Anak Agung Yuniarta Putra: Kami Hanya Berdoa Semoga Bencana Gunung Meletus Selesai
Para pelaku pariwisata betul-betul pintar menyembunyikan raut wajah kegalauannya
Editor: Toni Bramantoro
TRIBUNNEWS.COM, DENPASAR - Para pelaku pariwisata betul-betul pintar menyembunyikan raut wajah kegalauannya.
Mereka tetap cool, smile, sabar, penuh canda, kaya cerita, tampil tegar dan menyenangkan, tatkala bencana “pagebluk” datang silih berganti.
Dari erupsi bersama Gunung Raung, Gamalama, Sinabung yang merusak skedul Bali, Lombok, Banyuwangi, Surabaya, lalu disusul asap yang menutup pulau Sumatera-Kalimantan, kini giliran anak Rinjani yang batuk-batuk.
Namanya Gunung Barujari, “bisul kecil” yang tumbuh di sisi timur kaldera Rinjani yang memilik kawah 170 x 200 meter, di ketinggian 2.296-2.376 meter dari permukaan laut.
Bisul muda itu selama ini sangat aktif, melepas dahak-dahak vulkanik ke udara.

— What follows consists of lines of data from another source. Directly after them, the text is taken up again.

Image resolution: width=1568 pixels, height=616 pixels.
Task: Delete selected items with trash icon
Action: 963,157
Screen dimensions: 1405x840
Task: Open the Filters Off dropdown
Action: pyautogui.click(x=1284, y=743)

Sejak 1944, 1966, 1994, sampai di era 2000-an, Mei 2009, 25 Oktober 2015, 3 November 2015 dan saat ini.
Tim Crisis Center Kemenpar mencatat, sejak Sabtu 7 November lalu aktivitas Barujari terus meningkat, tremor dengan amplitude maksimum 55 mm, lebih tinggi dari hari-hari sebelumnya yang berada di kisaran 48 mm, dengan tinggi semburan sampai 2.500 meter.
Apa yang terjadi? Bandara Internasional Lombok (BIL) sudah hampir pasti tutup. Jika ada angin ke barat, Bandara Ngurah Rai Bali pun tak bisa beroperasi. Turis yang sudah di Bali tak bisa pergi, tak bisa terbang. Turis yang sudah dijadwalkan masuk ke Pulau Dewata batal terbang,
“Baik wisman maupun wisnus menjerit semua, sedih, kecewa, marah, tapi mau berkeluh kesah kepada siapa? Kejadian alam tak ada yang bisa menolak?” ujar Anak Agung Yuniarta Putra, Kepala Dinas Pariwisata Bali.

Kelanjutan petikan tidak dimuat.